## ACTIVITY
Put the lines of the records into a numbered list, starting at the line that contains "is (1600, 1200)." and ending at the line that contains "I want to click on x-tick-label: 10, so", with blank lines left out.

## DATA UNDER STUDY
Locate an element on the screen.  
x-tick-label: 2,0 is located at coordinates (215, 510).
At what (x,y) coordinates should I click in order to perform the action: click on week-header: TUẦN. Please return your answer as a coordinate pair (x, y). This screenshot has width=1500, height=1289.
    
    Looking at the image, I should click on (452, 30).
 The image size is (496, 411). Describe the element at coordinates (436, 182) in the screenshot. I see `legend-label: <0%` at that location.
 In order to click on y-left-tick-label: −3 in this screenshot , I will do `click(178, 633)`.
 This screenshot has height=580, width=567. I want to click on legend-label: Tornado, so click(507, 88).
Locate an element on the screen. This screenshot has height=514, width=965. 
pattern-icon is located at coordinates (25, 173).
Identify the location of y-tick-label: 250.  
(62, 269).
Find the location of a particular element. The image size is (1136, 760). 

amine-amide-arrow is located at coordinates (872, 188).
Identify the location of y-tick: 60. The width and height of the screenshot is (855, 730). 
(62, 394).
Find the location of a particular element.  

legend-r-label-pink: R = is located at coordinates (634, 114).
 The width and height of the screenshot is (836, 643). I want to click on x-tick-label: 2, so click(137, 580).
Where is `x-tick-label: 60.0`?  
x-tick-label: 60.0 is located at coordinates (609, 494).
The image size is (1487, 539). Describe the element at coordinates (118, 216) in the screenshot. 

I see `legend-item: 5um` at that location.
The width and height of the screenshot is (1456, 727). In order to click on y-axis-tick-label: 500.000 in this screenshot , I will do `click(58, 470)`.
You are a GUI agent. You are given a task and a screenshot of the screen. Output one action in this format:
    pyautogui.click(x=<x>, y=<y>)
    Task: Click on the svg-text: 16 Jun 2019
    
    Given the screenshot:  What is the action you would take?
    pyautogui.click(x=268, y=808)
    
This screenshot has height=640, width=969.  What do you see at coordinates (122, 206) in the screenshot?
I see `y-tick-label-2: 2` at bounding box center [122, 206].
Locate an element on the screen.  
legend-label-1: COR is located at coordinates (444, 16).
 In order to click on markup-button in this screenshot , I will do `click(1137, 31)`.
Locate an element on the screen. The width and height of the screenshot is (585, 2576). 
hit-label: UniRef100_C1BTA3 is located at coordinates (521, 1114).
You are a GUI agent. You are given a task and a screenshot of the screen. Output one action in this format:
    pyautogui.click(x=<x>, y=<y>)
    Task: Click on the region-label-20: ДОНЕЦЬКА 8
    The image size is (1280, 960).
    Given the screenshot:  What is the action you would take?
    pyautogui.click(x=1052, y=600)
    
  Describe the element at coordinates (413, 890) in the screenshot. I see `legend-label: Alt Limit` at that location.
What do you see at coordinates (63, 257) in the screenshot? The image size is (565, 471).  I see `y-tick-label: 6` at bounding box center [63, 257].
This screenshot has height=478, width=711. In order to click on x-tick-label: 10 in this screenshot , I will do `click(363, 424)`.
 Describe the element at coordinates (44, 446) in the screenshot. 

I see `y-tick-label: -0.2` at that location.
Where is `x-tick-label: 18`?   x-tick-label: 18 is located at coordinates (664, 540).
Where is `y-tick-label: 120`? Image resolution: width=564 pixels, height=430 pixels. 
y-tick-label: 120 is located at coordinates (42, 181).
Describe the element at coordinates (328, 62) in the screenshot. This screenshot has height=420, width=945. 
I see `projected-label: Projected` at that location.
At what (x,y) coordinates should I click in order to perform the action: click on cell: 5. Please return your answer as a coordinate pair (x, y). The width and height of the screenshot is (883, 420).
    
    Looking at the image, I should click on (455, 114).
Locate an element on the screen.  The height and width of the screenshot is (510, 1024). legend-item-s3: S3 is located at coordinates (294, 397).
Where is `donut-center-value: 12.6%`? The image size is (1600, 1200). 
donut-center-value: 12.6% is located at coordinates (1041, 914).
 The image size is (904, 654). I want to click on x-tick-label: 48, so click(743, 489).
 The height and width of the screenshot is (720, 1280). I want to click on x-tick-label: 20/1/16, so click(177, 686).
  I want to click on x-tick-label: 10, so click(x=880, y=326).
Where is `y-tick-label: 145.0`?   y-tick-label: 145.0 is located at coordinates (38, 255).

## RESPONSE TO THIS TASK
1. Where is `donut-center-value: 12.6%`? The image size is (1600, 1200). 
2. donut-center-value: 12.6% is located at coordinates (1041, 914).
3.  The image size is (904, 654). I want to click on x-tick-label: 48, so click(743, 489).
4.  The height and width of the screenshot is (720, 1280). I want to click on x-tick-label: 20/1/16, so click(177, 686).
5.   I want to click on x-tick-label: 10, so click(x=880, y=326).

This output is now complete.